コラム「風車」2015年11月

「風車」2015年11月号

原子力規制委員会は11月4日、もんじゅを安全に運転する能力が日本原子力研究開発機構にはないとして、監督官庁の文部科学省に運営主体の見直しを求める方針を決定した。規制委が「伝家の宝刀」を抜いたのだという。

「厳しすぎる」と規制委を非難し続けてきた一部メディアも、今回は当然のことと受け止めている。5日付の電気新聞「デスク手帳」は「むしろ遅かったとの声多く」と電力業界内の反応を伝えていた。原子力機構では電力業界に支援を仰ぐ協議に着手したというが、同日付読売新聞は「もんじゅは利潤を生まない施設。企業にとっては『お荷物』でしかなく、株主の賛同が得られるとも思えない」と文科省幹部の言葉を紹介している。

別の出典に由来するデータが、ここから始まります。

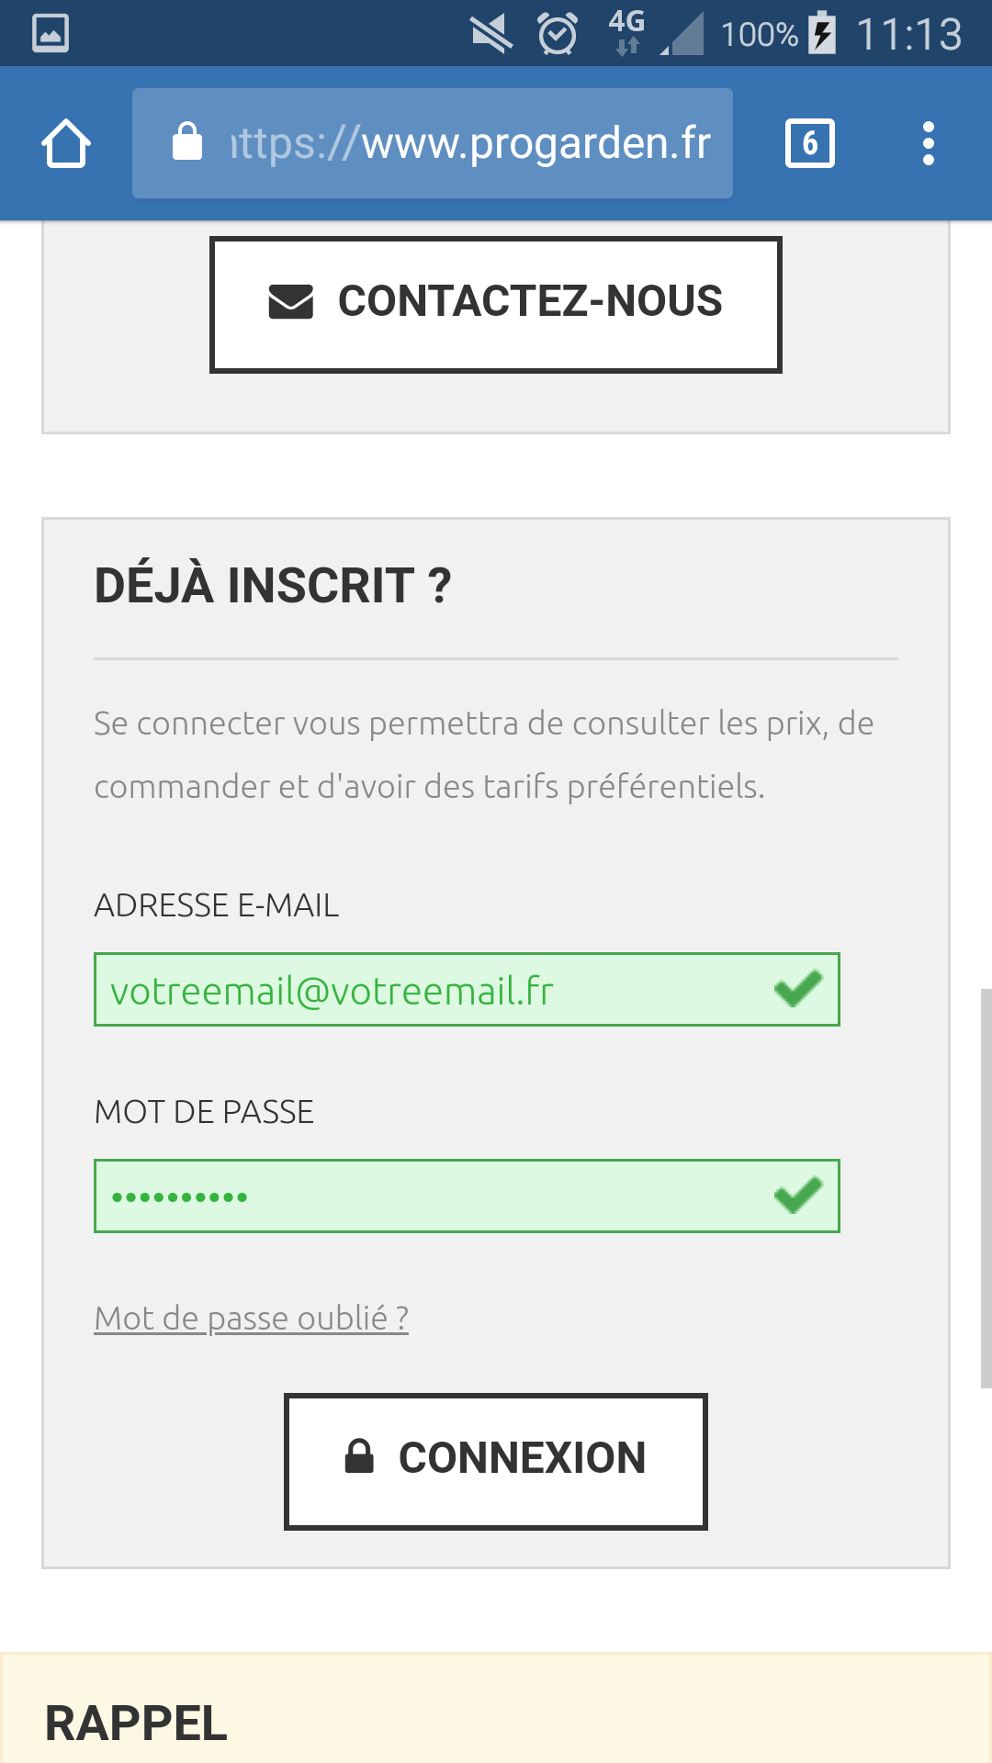Tap the 4G network indicator
This screenshot has height=1763, width=992.
point(627,34)
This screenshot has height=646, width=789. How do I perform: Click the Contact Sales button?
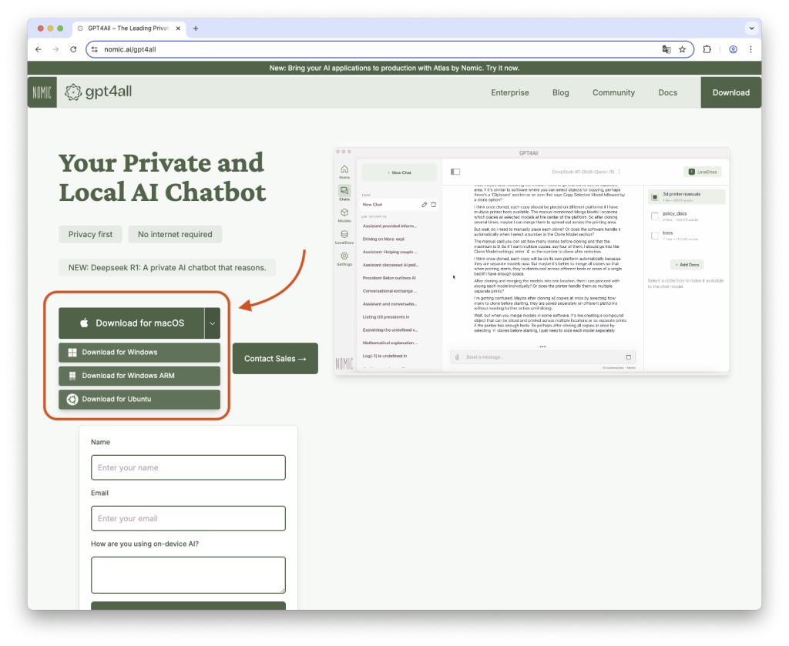275,359
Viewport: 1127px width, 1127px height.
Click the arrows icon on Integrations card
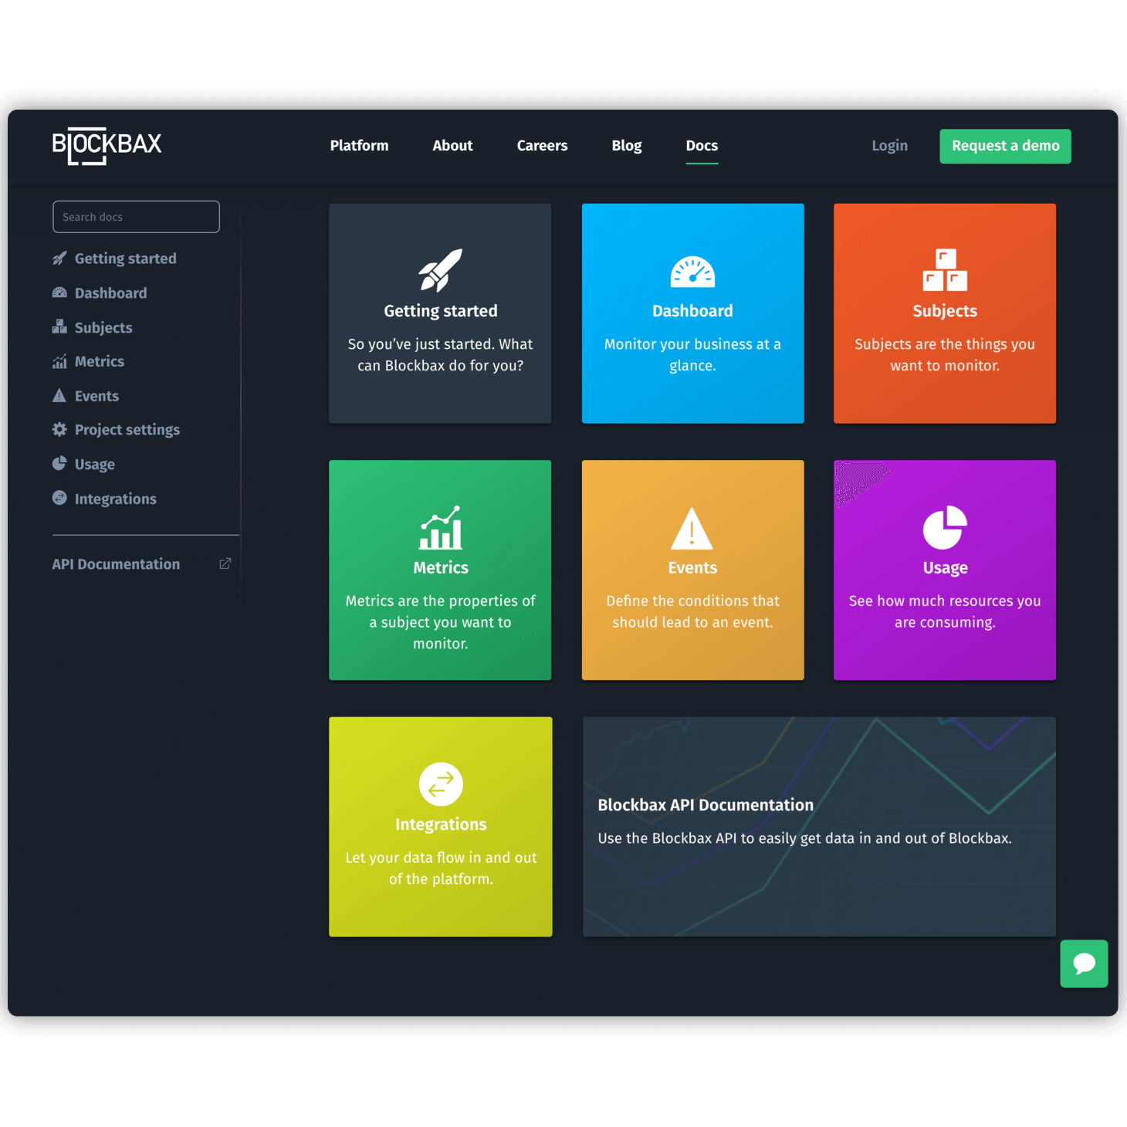(441, 784)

運営主体の見直しは難しく、実質的な廃炉勧告だ。なのに、なぜ設置許可取り消しではないのか。許可は原子力機構に与えられている。その機構が原子炉等規制法に定められた「技術的能力」という設置許可基準を満たさず、運営主体の資格がないのだから、許可取り消しが筋だろう。

規制法を読み直して驚いた。許可取り消しの条項には該当しないのだ。いったん許可を出したら、基準に外れ「とても安心して任せるわけにはいかない」(田中俊一規制委員長)とわかっても取り消すことができない。これって法自体が欠陥なんじゃない?